### TASK DESCRIPTION
Show, in full, each line of the data that contains "panel".

Top of MATERIALS PROVIDED

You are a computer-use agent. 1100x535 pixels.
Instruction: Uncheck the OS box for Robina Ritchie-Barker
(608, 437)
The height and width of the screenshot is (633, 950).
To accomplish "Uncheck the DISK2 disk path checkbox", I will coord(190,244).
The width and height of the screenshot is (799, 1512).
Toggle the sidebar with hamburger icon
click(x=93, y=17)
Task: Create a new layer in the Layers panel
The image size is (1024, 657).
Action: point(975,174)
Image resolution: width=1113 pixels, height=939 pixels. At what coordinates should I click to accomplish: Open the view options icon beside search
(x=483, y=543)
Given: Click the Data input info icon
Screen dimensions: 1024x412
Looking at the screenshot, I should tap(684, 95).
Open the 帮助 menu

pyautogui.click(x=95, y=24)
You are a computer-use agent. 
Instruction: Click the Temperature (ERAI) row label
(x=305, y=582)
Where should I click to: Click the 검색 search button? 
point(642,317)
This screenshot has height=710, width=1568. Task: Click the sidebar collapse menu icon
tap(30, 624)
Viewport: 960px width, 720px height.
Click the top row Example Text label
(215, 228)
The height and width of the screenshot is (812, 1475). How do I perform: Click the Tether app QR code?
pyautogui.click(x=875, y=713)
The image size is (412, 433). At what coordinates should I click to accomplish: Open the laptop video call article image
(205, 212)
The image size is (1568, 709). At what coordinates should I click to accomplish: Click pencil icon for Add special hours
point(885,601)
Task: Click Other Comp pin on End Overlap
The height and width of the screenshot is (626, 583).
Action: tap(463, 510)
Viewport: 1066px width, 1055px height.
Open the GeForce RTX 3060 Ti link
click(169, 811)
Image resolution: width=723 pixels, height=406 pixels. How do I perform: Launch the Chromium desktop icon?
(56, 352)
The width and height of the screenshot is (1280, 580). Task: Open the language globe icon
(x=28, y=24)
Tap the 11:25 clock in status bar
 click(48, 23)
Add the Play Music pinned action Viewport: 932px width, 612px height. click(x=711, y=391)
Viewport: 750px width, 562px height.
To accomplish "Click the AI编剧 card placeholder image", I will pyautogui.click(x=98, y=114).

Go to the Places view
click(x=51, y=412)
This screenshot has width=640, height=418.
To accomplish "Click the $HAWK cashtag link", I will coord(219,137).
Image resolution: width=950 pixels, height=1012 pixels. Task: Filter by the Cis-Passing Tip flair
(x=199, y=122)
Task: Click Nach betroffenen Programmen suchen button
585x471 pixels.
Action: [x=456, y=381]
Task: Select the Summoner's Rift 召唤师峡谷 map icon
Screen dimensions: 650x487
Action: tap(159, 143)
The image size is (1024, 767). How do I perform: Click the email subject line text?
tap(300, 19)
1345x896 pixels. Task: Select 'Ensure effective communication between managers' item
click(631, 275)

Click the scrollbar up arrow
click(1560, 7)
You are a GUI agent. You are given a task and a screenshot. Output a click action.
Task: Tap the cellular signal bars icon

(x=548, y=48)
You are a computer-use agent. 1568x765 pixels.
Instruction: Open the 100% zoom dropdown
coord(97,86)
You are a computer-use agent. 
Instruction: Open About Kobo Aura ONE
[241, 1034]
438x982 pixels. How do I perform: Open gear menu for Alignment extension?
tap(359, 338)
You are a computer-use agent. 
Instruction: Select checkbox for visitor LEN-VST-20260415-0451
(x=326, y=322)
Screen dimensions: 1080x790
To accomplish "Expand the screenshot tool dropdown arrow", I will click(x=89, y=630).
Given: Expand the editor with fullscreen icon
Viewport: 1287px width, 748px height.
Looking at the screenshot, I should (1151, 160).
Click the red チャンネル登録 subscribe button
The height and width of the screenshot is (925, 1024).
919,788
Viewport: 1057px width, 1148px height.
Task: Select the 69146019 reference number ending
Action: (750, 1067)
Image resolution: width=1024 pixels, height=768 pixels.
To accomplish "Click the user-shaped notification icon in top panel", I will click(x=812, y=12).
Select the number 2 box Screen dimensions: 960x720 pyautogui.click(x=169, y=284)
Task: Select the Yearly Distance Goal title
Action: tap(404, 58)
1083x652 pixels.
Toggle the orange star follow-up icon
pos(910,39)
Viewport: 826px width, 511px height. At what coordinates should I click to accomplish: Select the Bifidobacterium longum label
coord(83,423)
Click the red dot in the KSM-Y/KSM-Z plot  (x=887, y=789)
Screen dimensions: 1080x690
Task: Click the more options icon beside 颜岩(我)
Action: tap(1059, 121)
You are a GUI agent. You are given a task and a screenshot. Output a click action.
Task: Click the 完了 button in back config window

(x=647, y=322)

Bottom of MATERIALS PROVIDED

### EXERCISE SOLUTION
Task: Create a new layer in the Layers panel
To accomplish "Click the user-shaped notification icon in top panel", I will click(x=812, y=12).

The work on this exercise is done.